Lines of data
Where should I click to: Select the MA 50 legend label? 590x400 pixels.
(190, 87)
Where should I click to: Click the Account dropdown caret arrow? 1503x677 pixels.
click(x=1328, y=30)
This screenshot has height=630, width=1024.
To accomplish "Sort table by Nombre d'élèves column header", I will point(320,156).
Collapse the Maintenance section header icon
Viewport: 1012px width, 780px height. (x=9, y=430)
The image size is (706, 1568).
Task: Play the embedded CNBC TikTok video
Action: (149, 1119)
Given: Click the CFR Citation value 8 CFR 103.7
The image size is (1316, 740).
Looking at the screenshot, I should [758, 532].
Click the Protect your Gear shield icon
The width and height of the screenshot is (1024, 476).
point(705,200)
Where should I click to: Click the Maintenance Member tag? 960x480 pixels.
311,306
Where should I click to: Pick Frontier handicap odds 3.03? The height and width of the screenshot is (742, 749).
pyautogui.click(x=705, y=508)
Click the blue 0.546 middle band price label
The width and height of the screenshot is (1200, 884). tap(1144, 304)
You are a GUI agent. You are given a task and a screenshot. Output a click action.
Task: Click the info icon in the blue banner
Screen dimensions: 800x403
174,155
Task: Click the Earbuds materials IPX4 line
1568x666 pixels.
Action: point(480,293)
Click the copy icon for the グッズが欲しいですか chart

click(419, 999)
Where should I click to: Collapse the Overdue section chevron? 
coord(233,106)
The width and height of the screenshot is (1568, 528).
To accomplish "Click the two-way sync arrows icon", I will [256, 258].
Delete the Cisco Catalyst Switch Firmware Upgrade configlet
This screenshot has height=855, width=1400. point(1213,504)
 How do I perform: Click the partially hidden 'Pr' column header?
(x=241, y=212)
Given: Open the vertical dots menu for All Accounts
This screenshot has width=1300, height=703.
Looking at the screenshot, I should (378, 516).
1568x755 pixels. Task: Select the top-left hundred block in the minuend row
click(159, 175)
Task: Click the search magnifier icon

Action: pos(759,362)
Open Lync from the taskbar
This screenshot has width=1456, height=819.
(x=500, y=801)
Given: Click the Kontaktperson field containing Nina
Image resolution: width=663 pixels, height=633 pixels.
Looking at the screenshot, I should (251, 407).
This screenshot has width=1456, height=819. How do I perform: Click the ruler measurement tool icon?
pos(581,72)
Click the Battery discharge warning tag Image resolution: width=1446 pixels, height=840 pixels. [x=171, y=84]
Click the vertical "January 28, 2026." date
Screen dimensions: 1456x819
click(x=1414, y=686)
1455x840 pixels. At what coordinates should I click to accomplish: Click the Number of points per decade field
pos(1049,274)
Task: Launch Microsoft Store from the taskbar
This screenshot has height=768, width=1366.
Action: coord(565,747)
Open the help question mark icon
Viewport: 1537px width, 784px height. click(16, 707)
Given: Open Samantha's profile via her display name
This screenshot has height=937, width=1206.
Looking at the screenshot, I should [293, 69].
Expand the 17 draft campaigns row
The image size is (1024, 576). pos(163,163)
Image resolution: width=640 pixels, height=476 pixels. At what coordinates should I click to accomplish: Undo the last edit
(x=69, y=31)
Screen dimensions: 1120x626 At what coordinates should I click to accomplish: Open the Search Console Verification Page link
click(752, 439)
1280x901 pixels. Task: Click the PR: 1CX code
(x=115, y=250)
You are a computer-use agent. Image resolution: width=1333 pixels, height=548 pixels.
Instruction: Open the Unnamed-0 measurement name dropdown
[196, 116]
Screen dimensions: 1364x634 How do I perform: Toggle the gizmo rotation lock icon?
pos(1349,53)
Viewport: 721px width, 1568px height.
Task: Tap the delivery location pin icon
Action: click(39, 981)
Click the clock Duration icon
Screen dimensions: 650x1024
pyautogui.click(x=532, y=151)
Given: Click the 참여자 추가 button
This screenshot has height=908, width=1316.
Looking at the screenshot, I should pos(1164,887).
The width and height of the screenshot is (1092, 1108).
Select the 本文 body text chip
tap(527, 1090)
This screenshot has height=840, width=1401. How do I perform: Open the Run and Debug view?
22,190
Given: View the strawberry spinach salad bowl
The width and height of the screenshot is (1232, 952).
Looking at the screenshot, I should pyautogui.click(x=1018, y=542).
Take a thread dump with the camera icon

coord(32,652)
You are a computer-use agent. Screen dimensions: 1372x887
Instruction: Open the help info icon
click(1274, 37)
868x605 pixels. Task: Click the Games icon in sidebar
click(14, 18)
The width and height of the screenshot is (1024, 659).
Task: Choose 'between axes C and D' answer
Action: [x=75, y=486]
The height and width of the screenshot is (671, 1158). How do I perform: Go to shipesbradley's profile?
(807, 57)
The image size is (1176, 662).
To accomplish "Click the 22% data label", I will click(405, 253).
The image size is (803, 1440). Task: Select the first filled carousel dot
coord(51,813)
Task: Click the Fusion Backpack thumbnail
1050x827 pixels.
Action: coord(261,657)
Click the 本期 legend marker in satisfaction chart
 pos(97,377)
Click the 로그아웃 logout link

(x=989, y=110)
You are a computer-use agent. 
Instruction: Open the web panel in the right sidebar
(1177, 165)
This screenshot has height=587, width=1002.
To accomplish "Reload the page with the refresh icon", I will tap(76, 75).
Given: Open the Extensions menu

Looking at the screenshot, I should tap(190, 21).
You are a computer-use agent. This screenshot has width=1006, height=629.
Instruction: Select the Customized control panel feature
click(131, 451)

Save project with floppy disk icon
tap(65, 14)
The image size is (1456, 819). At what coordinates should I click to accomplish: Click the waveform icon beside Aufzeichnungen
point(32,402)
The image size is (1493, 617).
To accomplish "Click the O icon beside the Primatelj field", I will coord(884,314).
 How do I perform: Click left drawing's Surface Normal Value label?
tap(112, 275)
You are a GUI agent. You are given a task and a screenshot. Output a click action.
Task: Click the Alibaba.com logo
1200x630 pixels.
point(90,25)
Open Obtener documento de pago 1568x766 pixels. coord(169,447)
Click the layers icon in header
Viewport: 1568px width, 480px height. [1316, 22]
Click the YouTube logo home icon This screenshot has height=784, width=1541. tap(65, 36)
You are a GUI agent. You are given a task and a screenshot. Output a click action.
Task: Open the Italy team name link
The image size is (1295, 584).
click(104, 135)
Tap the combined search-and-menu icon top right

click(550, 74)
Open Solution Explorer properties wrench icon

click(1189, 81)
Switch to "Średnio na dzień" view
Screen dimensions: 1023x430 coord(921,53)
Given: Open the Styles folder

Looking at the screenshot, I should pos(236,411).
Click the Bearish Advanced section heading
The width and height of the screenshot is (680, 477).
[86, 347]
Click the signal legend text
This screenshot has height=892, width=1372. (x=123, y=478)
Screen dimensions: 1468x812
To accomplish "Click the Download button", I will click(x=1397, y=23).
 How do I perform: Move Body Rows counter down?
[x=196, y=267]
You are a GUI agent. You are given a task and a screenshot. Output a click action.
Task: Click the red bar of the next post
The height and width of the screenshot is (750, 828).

> [What the exercise asks]: Duplicate the lines above, starting at the one containing "Open the help question mark icon" and ending at the one containing "(x=69, y=31)".

> [Result]:
Open the help question mark icon
Viewport: 1537px width, 784px height. click(16, 707)
Given: Open Samantha's profile via her display name
This screenshot has height=937, width=1206.
Looking at the screenshot, I should [293, 69].
Expand the 17 draft campaigns row
The image size is (1024, 576). pos(163,163)
Image resolution: width=640 pixels, height=476 pixels. At what coordinates should I click to accomplish: Undo the last edit
(x=69, y=31)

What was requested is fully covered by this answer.